29/11/2013
Nos queremos a trancas y barrancas
La frustración es grande. ¿Qué he hecho yo para merecer esto?, dirán algunas parejas. Pues todo. Te has echado a un mar bravío en una barquichuela no mayor que media nuez; sin remos ni recursos marineros, y con unos programas capaces de hundir al mejor portaviones. Pero enamorado hasta las trancas, no vemos las barrancas que se nos avecinaban.
La media nuez como barca es nuestro ego, una personalidad falsa construida desde el miedo, sin consistencia ni raíces, que muy bien describe el eneagrama. Nos echamos a la mar bravía solo con buenas intenciones y sobrados entusiasmos, pero sin la luz del conocimiento, ni la sabiduría necesaria para navegar en aguas turbulentas.
La biodescodificación dice que estamos llenos de programas emocionales tóxicos heredados de nuestros ancestros, programas que son capaces de hundir al navegante más bragado. Que de libre albedrío, nada; que nacemos programados, que el libre albedrío hay que sudárselo paso a paso, y en el territorio donde todo duele mucho más, en las relaciones de pareja.
La odisea de Ulises y Penélope, la mejor historia de amor jamás contada, es un claro ejemplo de lo que digo. Véase la película “La Odisea”, léala con las claves del Eneagrama, y vea como el programa de lealtad a la pandilla adolescente les arruina una vida bucólica en Ítaca a la joven y enamorada pareja, a Penélope y Ulises. Después les costó 20 años enderezar el yerro, o sea, madurar. Pero la historia tiene final feliz cuando ambos alcanzan la sabiduría, desactivando esos programas tóxicos y soltando el ego inmaduro. Les costó tantos años porque todo lo hicieron por ensayo y error, desde la ignorancia, a golpes de intuición y muchos palos de ciego. Como todos.

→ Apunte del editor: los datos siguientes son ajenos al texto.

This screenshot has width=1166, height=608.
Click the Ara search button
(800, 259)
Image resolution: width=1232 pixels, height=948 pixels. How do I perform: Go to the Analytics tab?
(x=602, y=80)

Esta historia de amor, de hace 2.800 años, se ha venido repitiendo a lo largo de los siglos. Nuestra historia particular de amor es lo mismo que esa, con la diferencia de que nosotros no contamos con la pluma maestra de un Homero que la mitifique, que nos la cuente desde la sabiduría del que cuenta con los dioses y con los mitos que le ayudan dándole profundidad, sentido y metáfora literaria a su narración.

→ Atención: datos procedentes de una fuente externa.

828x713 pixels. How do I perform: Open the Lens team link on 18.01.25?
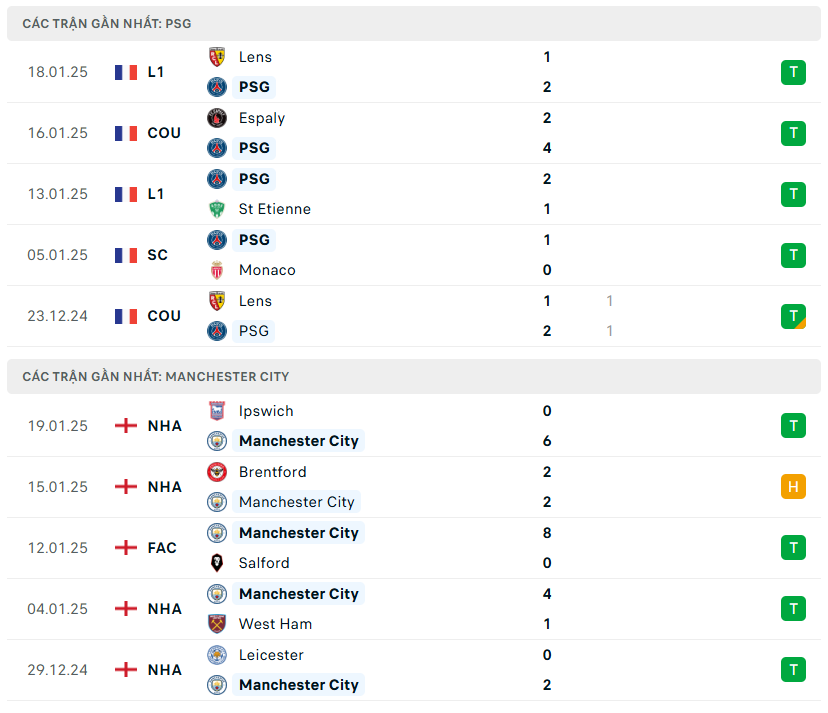[x=255, y=57]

Pero la buena noticia es que nosotros no necesitamos 20 años para enderezar el rumbo del amor. El ejemplo y las enseñanzas de esta pareja mítica, así como la de otras muchas, nos enseña a acortar el viaje del héroe. Tenemos un mapa del tesoro que se llama eneagrama. Una barca más segura y unos remos contundentes que se llaman biodescodificación, que mantiene que donde el amor está instalado, el sufrimiento no sucede. Donde tu Yo autentico domina, tu ego no encuentra lugar. Tu ego, tu apariencia, tu máscara, es el que crea toda esa inseguridad, esos miedos y todo ese dolor.